Le président de la Ligue pour les droits et la démocratie en Afrique croit qu’en dépit du respect des libertés fondamentales, la nouvelle constitution doit pouvoir favoriser une répartition équitable des richesses créées par la nation et renforcer les mécanismes de lutte contre la corruption et l’enrichissement illicite.
« La nouvelle constitution devra faire de l’éducation civique et citoyenne des populations une condition essentielle de l’existence des partis politiques. La nouvelle constitution devra définir un mécanisme de répartition équitable des pouvoirs de sorte que les quatre régions naturelles du pays se retrouvent pleinement dans toutes les décisions nationales ainsi que les processus qui y mènent », estime-t-il.
Mamady Kaba trouve que le bicaméralisme semble être une bonne option pour élever le niveau de légitimité des décisions nationales.
« Le plafonnement du nombre des partis politiques pourrait réduire la polarisation ethnique et pousser les guinéens à travailler davantage ensemble.
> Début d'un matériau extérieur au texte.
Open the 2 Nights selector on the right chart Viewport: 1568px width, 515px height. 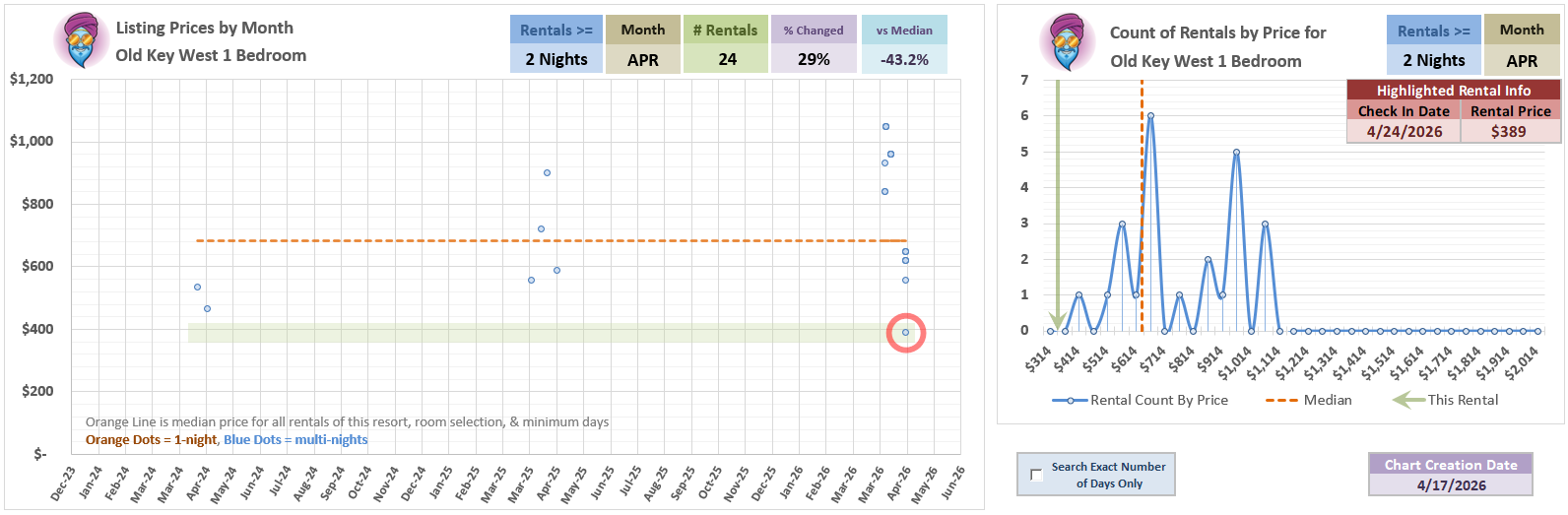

Un mécanisme de réduction considérable des pouvoirs du président de la république devra constituer une priorité de premier ordre dans la réflexion pour la nouvelle constitution », ajoute-t-il.
A travers la nouvelle charte fondamentale, le président de la LIDDA propose qu’on fasse en sorte que « l’institution nationale des droits humains puisse figurer en bonne place et avec un fondement qui lui garantit une indépendance et une efficacité renforcées et conforme aux principes de Paris »
De l’avis de Mamady Kaba, la nouvelle constitution doit également consacrer un organe de gestion des élections totalement à l’abri d’une quelconque influence.
Une protection efficace des défenseurs des droits de l’homme et des lanceurs d’alerte contribuera efficacement à la lutte contre la mal gouvernance et les travers sociaux, selon cet activiste.
« La nouvelle constitution devra promouvoir l’unité nationale en exigeant une langue et un alphabet locaux en moyens de communication et d’éducation nationale », a-t-il conclu.